One afternoon a very handsome and strong rottweiler entered the park. He sauntered across the main lawn with the easy gait of a confident young male. Most of the smaller dogs and their owners gave the rottweiler a wide berth even though he appeared friendly and eager to play. The rottweiler’s owner approached me and asked if I thought whether his dog and my German shepherd could play together, seeing as they were the only two large dogs in the park.
“I don’t know,” I replied. I am usually leery about letting Dixie play with dogs whose owners I don’t know. The dog did not worry me; I worried how his owner would react to Dixie’s love of roughhousing. “He is really much younger and bigger than Dixie; She is only about eight-eight pounds. How much does he weigh?”
“Mac weighs one hundred and fifteen pounds,” Mac’s owner said with evident pride. “But, don’t worry.
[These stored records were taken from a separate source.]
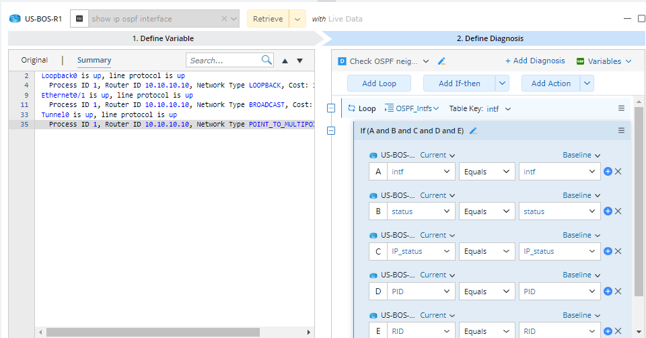Viewport: 646px width, 338px height.
Task: Remove condition row B
Action: click(618, 211)
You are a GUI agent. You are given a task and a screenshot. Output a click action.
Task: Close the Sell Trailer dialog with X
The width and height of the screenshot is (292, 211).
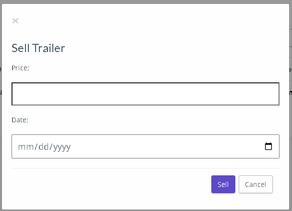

If he gets too rough for your bitch, I’ll step in and stop him from hurting her.”
Hmm. . . .
I looked over at Dixie who had a distinct gleam in her eyes as she eyed the handsome male standing in front of her. “Well, I don’t want anyone hurt,” I said. “As long as you think you can stop Mac.”
“Don’t worry about it. They’ll be fine. Roughhousing is good for them. Go ahead, Mac. Go play with Dixie.”
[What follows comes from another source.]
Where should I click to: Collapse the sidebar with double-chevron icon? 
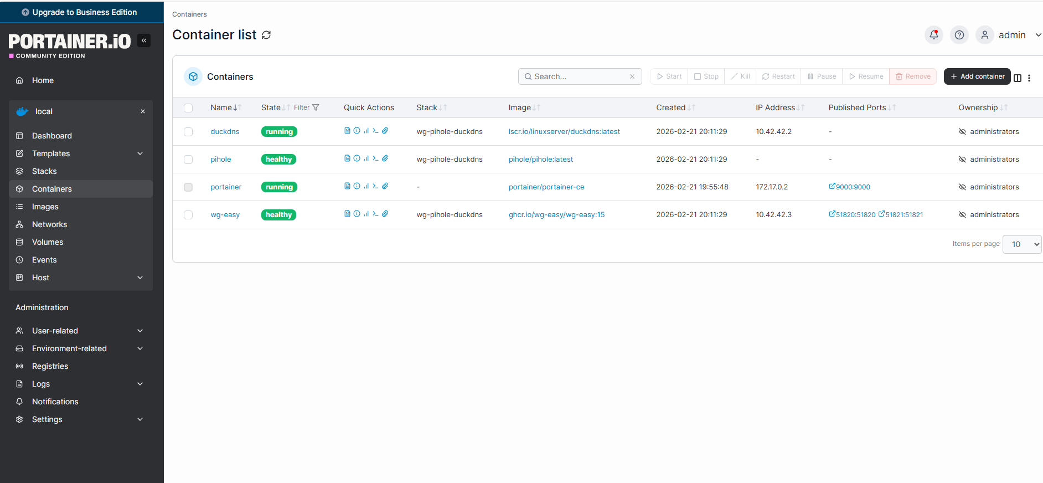pyautogui.click(x=144, y=40)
The two dogs needed no further encouragement and for the next three or four minutes they wrestled with the abandon of happy puppies. Several dog owners approached to watch. Dixie’s admirers cheered her on. Oh, good Lord, Dixie was in her glory.
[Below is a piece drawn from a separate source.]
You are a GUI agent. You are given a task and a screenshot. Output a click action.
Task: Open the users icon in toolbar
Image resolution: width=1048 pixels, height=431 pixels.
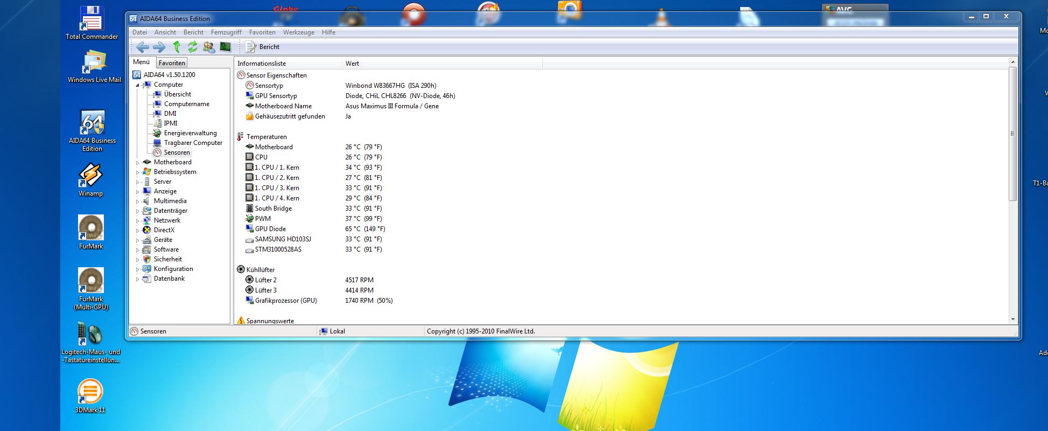tap(209, 47)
Suddenly and without warning my German shepherd executed one of her well-known moves. She twirled the big male up in the air, dropped him to the ground and as he lay there in abject astonishment, Dixie jumped on him. Pinned!
“Oh, my God!” Mac’s owned yelled. “What a lucky move; she is good.”
“Yes, she is,” I chuckled.
“Okay, he just got up; let’s see what happens now. Mac won’t be fooled twice.”
The spectators all laughed; I think they knew what would happen next.
The two dogs circled each other. Mac was definitely much more wary this time around. Dixie’s eyes were shining and she had this decidedly wicked grin on her face—just before she performed her famous coup de grâce and Mac went down hard. This time he took a little longer in getting up.
“Okay,” I said. “I think they have had enough.” I said and grabbed hold of Dixie’s collar.
“No!” Mac’s owner said. “Give him one more chance. Look, he just got up. Let her go.”
“I don’t think so.”
“Come on. Let her go!”
“Okay!” I let her go.
Dixie sashayed over to the rottweiler, who promptly went down on the ground belly up!
“You did not tell me she is a dominant bitch!” Mac’s owner cried out in surprise.
“You didn’t ask,” I replied.
“Oh, for Heaven’s sake! Come on, Mac! Let’s go home.”
Those of us remaining managed to suppress our laughter until man and dog had left the park.